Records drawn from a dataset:
BEGIN
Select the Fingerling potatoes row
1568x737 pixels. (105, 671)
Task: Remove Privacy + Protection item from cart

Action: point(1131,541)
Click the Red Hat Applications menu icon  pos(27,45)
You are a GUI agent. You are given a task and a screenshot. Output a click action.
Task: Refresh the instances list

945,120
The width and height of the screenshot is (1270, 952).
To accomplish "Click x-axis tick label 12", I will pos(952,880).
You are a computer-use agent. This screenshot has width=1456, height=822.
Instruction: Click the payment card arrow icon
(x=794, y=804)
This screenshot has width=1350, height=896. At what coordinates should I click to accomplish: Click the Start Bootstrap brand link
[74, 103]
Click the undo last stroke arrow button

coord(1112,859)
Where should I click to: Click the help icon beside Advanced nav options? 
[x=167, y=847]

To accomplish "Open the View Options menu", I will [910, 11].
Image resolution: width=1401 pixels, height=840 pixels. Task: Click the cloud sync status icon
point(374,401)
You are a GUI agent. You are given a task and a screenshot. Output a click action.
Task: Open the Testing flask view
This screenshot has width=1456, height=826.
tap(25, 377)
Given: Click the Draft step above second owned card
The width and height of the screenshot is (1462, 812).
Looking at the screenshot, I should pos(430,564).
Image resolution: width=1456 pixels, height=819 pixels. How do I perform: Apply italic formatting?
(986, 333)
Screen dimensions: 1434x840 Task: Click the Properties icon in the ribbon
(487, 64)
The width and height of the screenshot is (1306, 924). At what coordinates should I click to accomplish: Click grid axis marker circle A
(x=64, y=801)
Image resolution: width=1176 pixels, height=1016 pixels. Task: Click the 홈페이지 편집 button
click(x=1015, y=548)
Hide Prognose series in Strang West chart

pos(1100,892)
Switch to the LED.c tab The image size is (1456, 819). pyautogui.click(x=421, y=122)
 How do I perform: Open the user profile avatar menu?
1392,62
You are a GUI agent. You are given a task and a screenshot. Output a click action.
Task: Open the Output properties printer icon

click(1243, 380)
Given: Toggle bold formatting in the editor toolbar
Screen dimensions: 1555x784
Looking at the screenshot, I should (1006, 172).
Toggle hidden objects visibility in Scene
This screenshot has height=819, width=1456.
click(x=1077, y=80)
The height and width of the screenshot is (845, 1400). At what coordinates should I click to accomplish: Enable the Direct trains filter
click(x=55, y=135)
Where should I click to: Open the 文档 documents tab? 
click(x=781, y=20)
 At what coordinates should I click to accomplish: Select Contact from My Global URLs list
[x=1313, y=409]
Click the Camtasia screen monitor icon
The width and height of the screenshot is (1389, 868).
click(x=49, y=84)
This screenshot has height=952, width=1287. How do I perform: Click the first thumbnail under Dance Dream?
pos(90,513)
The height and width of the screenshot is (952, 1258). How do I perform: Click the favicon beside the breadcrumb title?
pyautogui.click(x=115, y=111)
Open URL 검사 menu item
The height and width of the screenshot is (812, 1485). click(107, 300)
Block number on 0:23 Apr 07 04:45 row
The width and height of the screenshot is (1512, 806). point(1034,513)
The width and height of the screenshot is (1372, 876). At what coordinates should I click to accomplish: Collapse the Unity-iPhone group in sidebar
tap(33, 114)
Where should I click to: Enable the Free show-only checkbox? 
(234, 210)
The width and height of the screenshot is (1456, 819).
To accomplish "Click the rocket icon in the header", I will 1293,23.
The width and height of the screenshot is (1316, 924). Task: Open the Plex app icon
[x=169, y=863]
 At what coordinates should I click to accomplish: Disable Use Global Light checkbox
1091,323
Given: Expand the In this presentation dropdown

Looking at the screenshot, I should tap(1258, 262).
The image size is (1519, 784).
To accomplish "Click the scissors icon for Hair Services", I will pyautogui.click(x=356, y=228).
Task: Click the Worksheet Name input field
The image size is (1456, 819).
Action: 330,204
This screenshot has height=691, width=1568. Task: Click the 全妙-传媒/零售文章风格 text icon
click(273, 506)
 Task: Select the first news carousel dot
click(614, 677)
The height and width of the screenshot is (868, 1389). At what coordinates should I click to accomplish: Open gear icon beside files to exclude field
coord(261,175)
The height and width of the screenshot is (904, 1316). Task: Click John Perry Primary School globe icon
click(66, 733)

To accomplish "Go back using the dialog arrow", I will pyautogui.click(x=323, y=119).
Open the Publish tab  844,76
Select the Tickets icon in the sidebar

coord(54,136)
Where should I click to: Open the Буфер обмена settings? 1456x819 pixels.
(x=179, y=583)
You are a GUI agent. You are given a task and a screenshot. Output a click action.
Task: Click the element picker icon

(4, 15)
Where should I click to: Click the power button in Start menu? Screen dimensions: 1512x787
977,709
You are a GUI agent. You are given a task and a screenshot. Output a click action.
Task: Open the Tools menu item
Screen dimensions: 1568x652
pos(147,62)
END
● WHAT YOU SHOULD DO: Please return every entry exactly as it appears.

● ANSWER TO THE EXERCISE:
Select the Fingerling potatoes row
1568x737 pixels. (105, 671)
Task: Remove Privacy + Protection item from cart

Action: point(1131,541)
Click the Red Hat Applications menu icon  pos(27,45)
You are a GUI agent. You are given a task and a screenshot. Output a click action.
Task: Refresh the instances list

945,120
The width and height of the screenshot is (1270, 952).
To accomplish "Click x-axis tick label 12", I will pos(952,880).
You are a computer-use agent. This screenshot has width=1456, height=822.
Instruction: Click the payment card arrow icon
(x=794, y=804)
This screenshot has width=1350, height=896. At what coordinates should I click to accomplish: Click the Start Bootstrap brand link
[74, 103]
Click the undo last stroke arrow button

coord(1112,859)
Where should I click to: Click the help icon beside Advanced nav options? 
[x=167, y=847]

To accomplish "Open the View Options menu", I will [910, 11].
Image resolution: width=1401 pixels, height=840 pixels. Task: Click the cloud sync status icon
point(374,401)
You are a GUI agent. You are given a task and a screenshot. Output a click action.
Task: Open the Testing flask view
This screenshot has width=1456, height=826.
tap(25, 377)
Given: Click the Draft step above second owned card
The width and height of the screenshot is (1462, 812).
Looking at the screenshot, I should pos(430,564).
Image resolution: width=1456 pixels, height=819 pixels. How do I perform: Apply italic formatting?
(986, 333)
Screen dimensions: 1434x840 Task: Click the Properties icon in the ribbon
(487, 64)
The width and height of the screenshot is (1306, 924). At what coordinates should I click to accomplish: Click grid axis marker circle A
(x=64, y=801)
Image resolution: width=1176 pixels, height=1016 pixels. Task: Click the 홈페이지 편집 button
click(x=1015, y=548)
Hide Prognose series in Strang West chart

pos(1100,892)
Switch to the LED.c tab The image size is (1456, 819). pyautogui.click(x=421, y=122)
 How do I perform: Open the user profile avatar menu?
1392,62
You are a GUI agent. You are given a task and a screenshot. Output a click action.
Task: Open the Output properties printer icon

click(1243, 380)
Given: Toggle bold formatting in the editor toolbar
Screen dimensions: 1555x784
Looking at the screenshot, I should (1006, 172).
Toggle hidden objects visibility in Scene
This screenshot has height=819, width=1456.
click(x=1077, y=80)
The height and width of the screenshot is (845, 1400). At what coordinates should I click to accomplish: Enable the Direct trains filter
click(x=55, y=135)
Where should I click to: Open the 文档 documents tab? 
click(x=781, y=20)
 At what coordinates should I click to accomplish: Select Contact from My Global URLs list
[x=1313, y=409]
Click the Camtasia screen monitor icon
The width and height of the screenshot is (1389, 868).
click(x=49, y=84)
This screenshot has height=952, width=1287. How do I perform: Click the first thumbnail under Dance Dream?
pos(90,513)
The height and width of the screenshot is (952, 1258). How do I perform: Click the favicon beside the breadcrumb title?
pyautogui.click(x=115, y=111)
Open URL 검사 menu item
The height and width of the screenshot is (812, 1485). click(107, 300)
Block number on 0:23 Apr 07 04:45 row
The width and height of the screenshot is (1512, 806). point(1034,513)
The width and height of the screenshot is (1372, 876). At what coordinates should I click to accomplish: Collapse the Unity-iPhone group in sidebar
tap(33, 114)
Where should I click to: Enable the Free show-only checkbox? 
(234, 210)
The width and height of the screenshot is (1456, 819).
To accomplish "Click the rocket icon in the header", I will 1293,23.
The width and height of the screenshot is (1316, 924). Task: Open the Plex app icon
[x=169, y=863]
 At what coordinates should I click to accomplish: Disable Use Global Light checkbox
1091,323
Given: Expand the In this presentation dropdown

Looking at the screenshot, I should tap(1258, 262).
The image size is (1519, 784).
To accomplish "Click the scissors icon for Hair Services", I will pyautogui.click(x=356, y=228).
Task: Click the Worksheet Name input field
The image size is (1456, 819).
Action: 330,204
This screenshot has height=691, width=1568. Task: Click the 全妙-传媒/零售文章风格 text icon
click(273, 506)
 Task: Select the first news carousel dot
click(614, 677)
The height and width of the screenshot is (868, 1389). At what coordinates should I click to accomplish: Open gear icon beside files to exclude field
coord(261,175)
The height and width of the screenshot is (904, 1316). Task: Click John Perry Primary School globe icon
click(66, 733)

To accomplish "Go back using the dialog arrow", I will pyautogui.click(x=323, y=119).
Open the Publish tab  844,76
Select the Tickets icon in the sidebar

coord(54,136)
Where should I click to: Open the Буфер обмена settings? 1456x819 pixels.
(x=179, y=583)
You are a GUI agent. You are given a task and a screenshot. Output a click action.
Task: Click the element picker icon

(4, 15)
Where should I click to: Click the power button in Start menu? Screen dimensions: 1512x787
977,709
You are a GUI agent. You are given a task and a screenshot. Output a click action.
Task: Open the Tools menu item
Screen dimensions: 1568x652
pos(147,62)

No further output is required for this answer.